Thursday, 23 June 2011

About a Miniature Schnauzer

I asked every Christmas for a dog and never got one. I never called Childline but I'm pretty sure they would have been disgusted at the cruel treatment I suffered at the hands of my puppy-denying parents. Those kinds of things can scar a kid, you know.

When I moved into my own house last year I knew it was only a matter of time before I succumbed and bought a dog of my own finally. So at the beginning of January this year, I found myself standing in the kitchen of a miniature schnauzer breeder; a fluffball in my hands that was squeaking at me. And I believed it to be squeaking "BUY ME, crazy lady! BUY ME NOW."

Master manipulator

When I went to visit him again a few weeks later he had changed a bit. Squeakiness had developed into cheekiness. Fresh from a LOST marathon, I decided to name him Sawyer, and unbeknownst to me at the time, face a lifetime of blank looks when I tell people his name. (Obviously no-one in my town watched it. Fooooools).

The day I finally brought Sawyer home, he immediately peed in the living room and pooed in the kitchen. I wanted to cry a bit. My house needs to be impeccably tidy or the earth will explode and all my family will die. (It's true).

'This looks like a clean floor... how about I mess it up for you FOREVER, LULZ!1'

Sadly getting a puppy led to all sorts of not at all patronising comments such as 'you must be feeling maternal'. Not to mention people calling me Sawyer's 'mummy'. To clarify:
  • A dog is not a baby.
  • ...or a baby substitute.
  • I got a dog because I wanted one. Not to fulfil some kind of yearning for a child, which apparently, at age 31, I am supposed to have. (I don't).
  • I am not the dog's MOTHER. I did not give birth to the dog. If I had I'm sure I would be in some lab at this point. (Laboratory, that is. Not labrador.)

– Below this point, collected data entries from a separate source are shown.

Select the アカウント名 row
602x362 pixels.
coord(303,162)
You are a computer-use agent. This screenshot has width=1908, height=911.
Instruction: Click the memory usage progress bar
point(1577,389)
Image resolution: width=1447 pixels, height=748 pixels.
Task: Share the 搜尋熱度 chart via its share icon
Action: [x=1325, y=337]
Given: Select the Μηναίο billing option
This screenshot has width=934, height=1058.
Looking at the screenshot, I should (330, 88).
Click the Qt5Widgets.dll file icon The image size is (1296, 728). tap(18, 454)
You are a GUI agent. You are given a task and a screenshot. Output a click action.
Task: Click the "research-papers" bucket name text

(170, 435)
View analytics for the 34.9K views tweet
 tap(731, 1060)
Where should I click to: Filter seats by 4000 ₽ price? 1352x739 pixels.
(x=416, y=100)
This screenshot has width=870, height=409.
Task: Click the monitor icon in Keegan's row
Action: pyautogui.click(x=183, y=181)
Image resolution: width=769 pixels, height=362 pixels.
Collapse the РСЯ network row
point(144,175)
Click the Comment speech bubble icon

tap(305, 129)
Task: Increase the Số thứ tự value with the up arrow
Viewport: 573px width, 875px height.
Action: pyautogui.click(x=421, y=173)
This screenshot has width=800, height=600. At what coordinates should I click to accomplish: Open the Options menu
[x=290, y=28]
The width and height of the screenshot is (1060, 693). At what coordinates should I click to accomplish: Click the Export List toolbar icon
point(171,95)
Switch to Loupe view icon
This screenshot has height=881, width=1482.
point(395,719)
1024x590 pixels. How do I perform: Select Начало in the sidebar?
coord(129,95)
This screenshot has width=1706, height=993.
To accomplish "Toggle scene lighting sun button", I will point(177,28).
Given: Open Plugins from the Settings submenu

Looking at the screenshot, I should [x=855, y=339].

The best dog I ever knew belonged to my Uncle (on account of the aforementioned not-being-allowed-my-own-dog thing). He was a golden retriever named Dusty, a big lump of manic fun who enjoyed running up and down the fields, bouncing about in barns and stables, taking a dip in the ditch... basically anything that got him muddy from nose to tail. He died in 2003 and forever more shall be The Dog That All Other Dogs Have To Live Up To.

Therefore any time Saywer misbehaves, he is sternly told "Dusty wouldn't have done that." (I'm not entirely sure that puppies can be put on a guilt trip but my God, I try.) It's times like that that I conveniently forget the time I stupidly set my lunch down on the floor and Dusty ran off with it in his mouth, or how he used to jump on top of me after a trip through the ditch, covering me in mud, or the time as a puppy he was sick all over the carpet. I don't tell Sawyer and HE DOESN'T NEED TO KNOW, okay?

His list of crimes and misdemeanours are many. A sample:

1) He has wrecked 2 sofa throws. Now I might have to go to IKEA for another one, and I may get lost amongst all the flatpack.

2) He is incapable of seeing a shoe without chewing it/dragging across the living room. And I have spent at least £10 on some of those shoes.

3) Having seen him try to grab my credit card off the table a couple of days ago, I am 99% sure he was the fraudster that spent over £1000 on my card recently. If he takes himself off to Hamburg to see the David Haye fight on 2nd July with 6 other tickets, I will know I've rumbled him.

4) He prevents me from having a lie-in at the weekends because I have to get up and feed him. Admittedly this means I get to see all of Saturday Kitchen, which I have a weird affection for.

5) He embarrasses me frequently. Oh, the embarrassment. Bark bark bark bark bark bark. At the neighbours, at people in the park, on the street, at the groomers, at friends and family, at people walking past the window. He will bark at anybody, the attention-seeking little git. Also embarrassing was 6 weeks of Puppy School. Although, to be fair that wasn't really his fault. I don't hold him responsible for the weekly torment of having to get up in front of a large group of people to show off all the things my dog was supposed to learn that week but did not.

6) Lastly, and worst of all - he makes me interact with other. human. beings. The horror. Turns out that humans gravitate towards puppies - I failed to realise this before buying one. Now I'm forced to make conversation with members of the general public when Sawyer and I are out walking. Yes, he's cute. Yes, I suppose your snotty-nosed kid can stroke him. Now please leave me alone because this animal's barking is doing my head in and all I want to do is go home and hope he goes to sleep very, very soon.

So yes, he's a total pain in the arse. But look at the face! He makes me laugh (almost) every day, and he's an awesome hot water bottle to boot.

I found a quote which seems apt to end on.

'Whoever said you can't buy happiness forgot little puppies'.